Thanks for the post, Jamie. I am fascinated by your approach to homeschooling and excited to read more about your adventures in education. (oh, and thanks for the link. I just revived my blog and wonder if anyone is reading it--but it helps me get my head around things).

Posted by: AmyinMotown | January 09, 2006 at 10:11 AM

Great post!

Posted by: liz | January 09, 2006 at 12:56 PM

I really enjoyed this and it helped me with my own homeschooling second-guessing question of the day. (Hmmm, Rabbit seemed to get this math concept by the third problem. THere are 3 days worth of excercises in the math book. Need we do them all? NO)

Also, if you have not already, I highly recommend getting Math Curse by John Scieszka. Very fun math read.

Posted by: Elizabeth | January 09, 2006 at 05:12 PM

I loved math until I got into High School, when it wasn't fun anymore. Part of what I loved about it was being in multi-grade classes and listening to the stuff that the older kids were learning - and part of it was what was then called "new Math". It wasn't just rote drill and memorization but it was also the reasons behind it. I remember learning about number lines and about different bases (base 10 being the one we most use but in the old British money system we used base 12 and base 20 as well). And the idea that you could write an equation that would make a picture was incredible.

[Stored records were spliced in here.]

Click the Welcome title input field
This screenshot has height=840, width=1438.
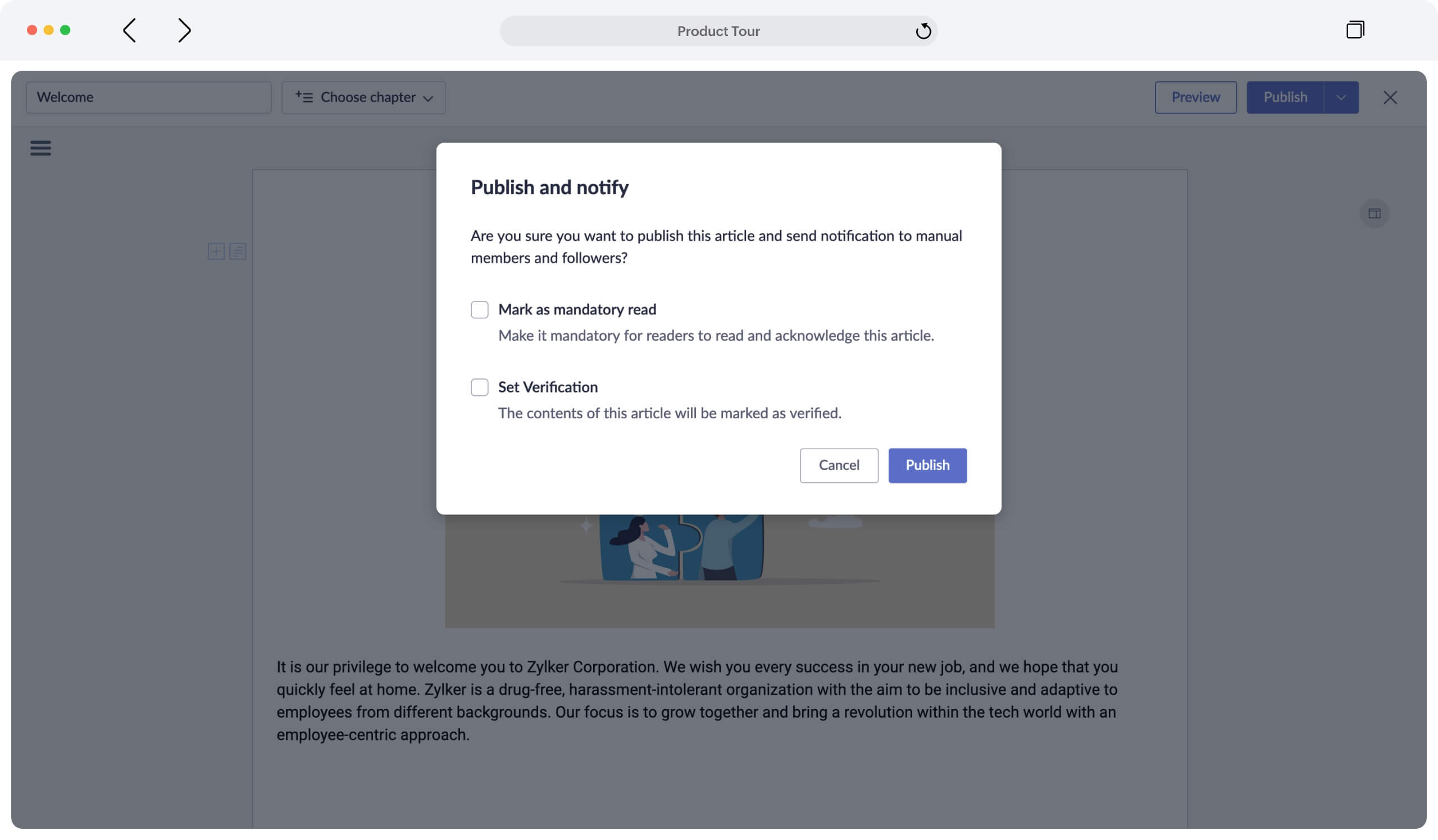[148, 98]
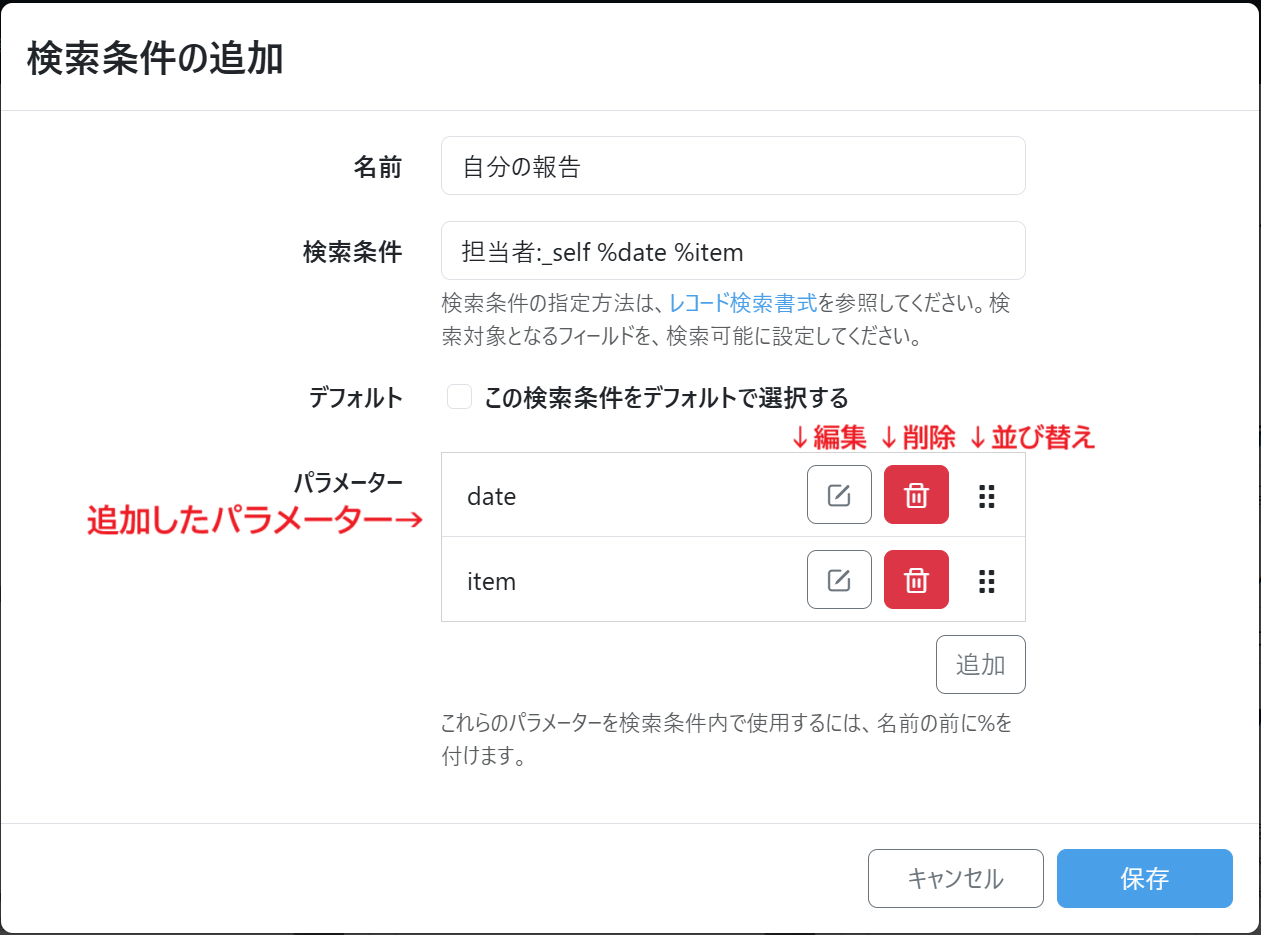The width and height of the screenshot is (1261, 935).
Task: Click the 検索条件の追加 dialog title
Action: [155, 59]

Jamie - you might want to pick up a good translation of Euclid and leave that around. I remember when I looked in our copy (Part of the Great Books of the Western World, which I would have used had I homeschooled!) and learning how to use a compass and straightedge to bisect a line. It was downright fun.

When I got into high school, though, the focus changed and I got stuck with standard math textbooks that were, frankly, boring. Not at all like the School Mathematics Study Group (the yalies who developed 'new math') books that I'd been using. And so I tuned out and started to fail in a subject at which I had once been a pro.

BTW - I can teach almost anything, but I have not been able to teach my kids math. Their dad does that.